To do: Give again, word for word, every line in the entries below from the line with "Click the heading" up to and including the line with "Screen dimensions: 451x503", and no other line.

Source material:
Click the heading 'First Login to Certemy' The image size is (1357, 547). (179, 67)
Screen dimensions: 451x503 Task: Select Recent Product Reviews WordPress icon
...
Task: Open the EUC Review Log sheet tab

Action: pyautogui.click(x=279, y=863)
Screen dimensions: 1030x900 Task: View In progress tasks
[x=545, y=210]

Exercise response:
Click the heading 'First Login to Certemy' The image size is (1357, 547). (179, 67)
Screen dimensions: 451x503 Task: Select Recent Product Reviews WordPress icon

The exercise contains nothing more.